Republican leading House task force probe of Trump shooting explains why campaign shares blame

The House Republican chosen by Speaker Mike Johnson to head the Trump assassination task force has suggested the Trump campaign deserves some of the blame for the attempted assassination.

Speaking this week with the ostensibly non-partisan Allbritton Journalism Institute, Pennsylvania Rep. ​​Mike Kelly complained that former President Donald Trump’s campaign had ignored his warnings about holding a rally at the Butler Farm Show grounds.

“I made a statement [to the campaign] when they first told me that [they’d be holding a rally in Butler],” he said. “I said, ‘You can’t do it there. It’s too small.’ The idea was that they had already made a decision, but it’s not the right place.”

“The answer came back, ‘Well, we’ve already made a decision.’ I said, ‘Well, then, who did the site visit?’ And the answer back was, ‘Congressman, we told you we’ve already made a decision.’ That answer told me that nobody’s been here,” he added.

And that, according to Kelly, was a big mistake.

“I said to them, ‘You guys made the wrong decision. This is going to be very dangerous.’ And they said, ‘Well, we’ve already made the decision.’ So from that point on, I was concerned,” he concluded.

When asked afterward to clarify what he’d meant by saying the Butler Farm Show grounds were “very dangerous,” his spokesperson said they couldn’t “speak specifically to that word choice.”

But, the spokesperson continued, Kelly “was concerned particularly because there were larger venues in the area (crowd size and general safety) and also venues that were better for traffic. (This site has road work and it’s a two-lane highway.)”

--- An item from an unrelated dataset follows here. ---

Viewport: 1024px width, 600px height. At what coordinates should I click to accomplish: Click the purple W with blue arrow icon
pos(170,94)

The Trump campaign was not pleased by Kelly’s complaint.

“Venue size, traffic, and parking have nothing to do with the assassination attempt on President Trump’s life, and any suggestion that the campaign was aware of information that could have prevented the President being shot is appalling and categorically false,” a spokesperson said.

In fairness to Kelly, he’s a staunch Trump supporter who spoke at the Butler rally on July 13th just minutes before Trump himself took the stage. Moreover, Kelly also trash-talked the hell out of the Democrats during his interview with the Allbritton Journalism Institute.

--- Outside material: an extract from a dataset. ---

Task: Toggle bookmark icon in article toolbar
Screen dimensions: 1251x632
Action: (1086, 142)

“He bashed the House committee that had investigated Jan. 6 as ‘a political show’ that was ‘all for publicity,'” according to the institute. “He talked about the northern U.S. border that has ‘the highest percentage of people coming across that are terrorists.’ He bashed the Biden administration’s approach to domestic energy. He said that how people responded to COVID-19 has ‘destroyed us as a people.'”

So he’s not a bad guy, though his complaints about the Trump campaign do seem to underscore the disappointment many on the right feel about the official Trump assassination task force as conceived by Johnson and House Minority Leader Hakeem Jeffries.

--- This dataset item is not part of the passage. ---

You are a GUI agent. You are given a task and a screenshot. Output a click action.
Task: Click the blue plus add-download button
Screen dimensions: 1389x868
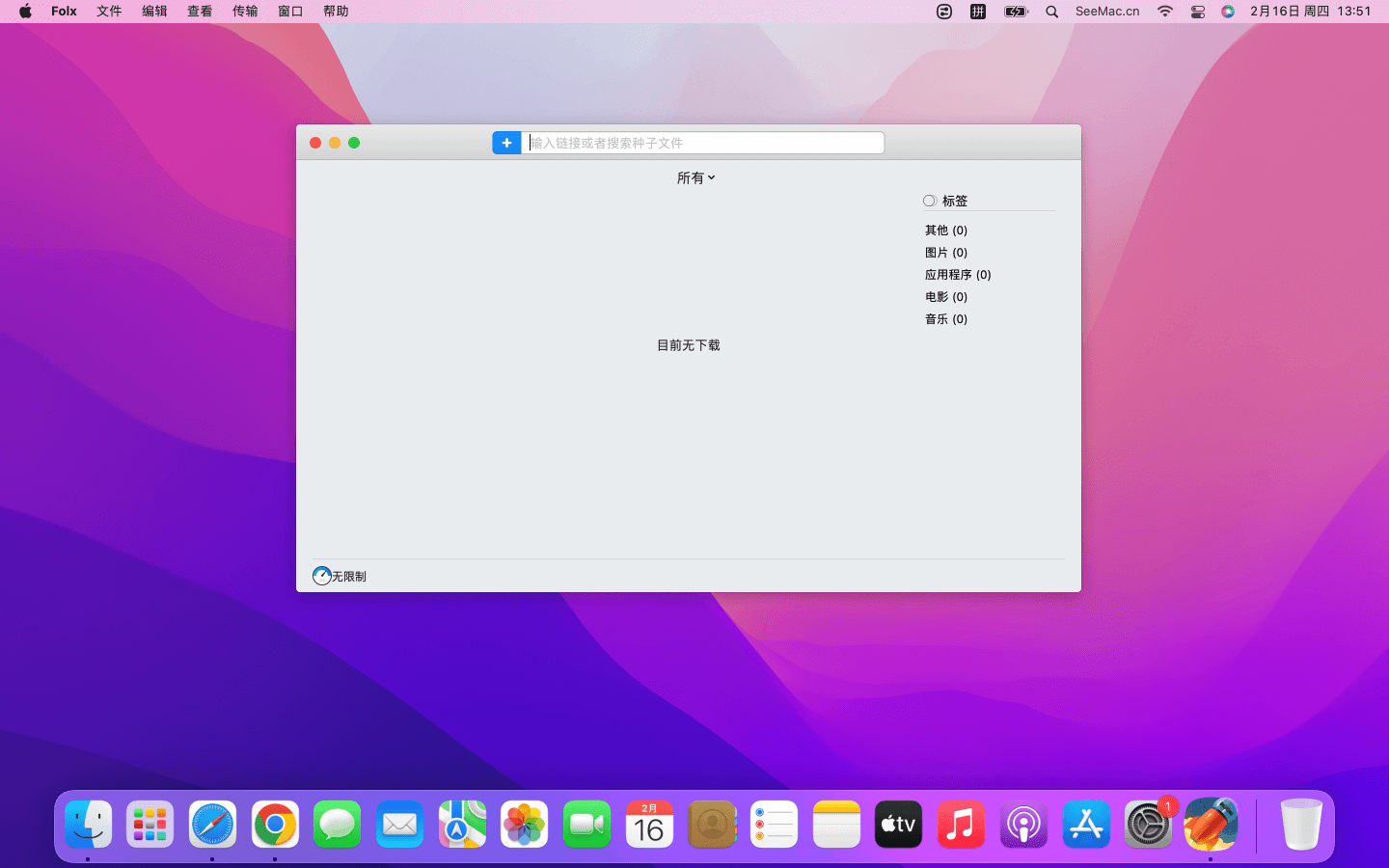click(x=506, y=143)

Critics say the problem with the official congressional investigation is that Johnson worked too closely with Jeffries in deciding who should serve on the task force. As a result, the task force is allegedly stocked with a bunch of week-kneed Republicans and Democrats.

Conversely, missing from the task force are the two most hardcore congressional Republicans, former Navy SEAL Eli Crane, a trained sniper, and Cory Mills, a decorated U.S. Army combat veteran.

It just so happens these two men are now leading an independent investigation into the Trump assassination plot.

During an appearance last week on the “War Room” podcast, Crane called Johnson and Jeffries’ decision to not include him and Mills on the official task force “political” and suggested the official task force might try to engage in a cover-up of some sort.

He added that “not only are the witnesses that are called going to be politically selected but what information is released to the public is also going to be political as well.”

In a separate statement to The Hill, Crane accused the official task force of having originally been “put together politically.”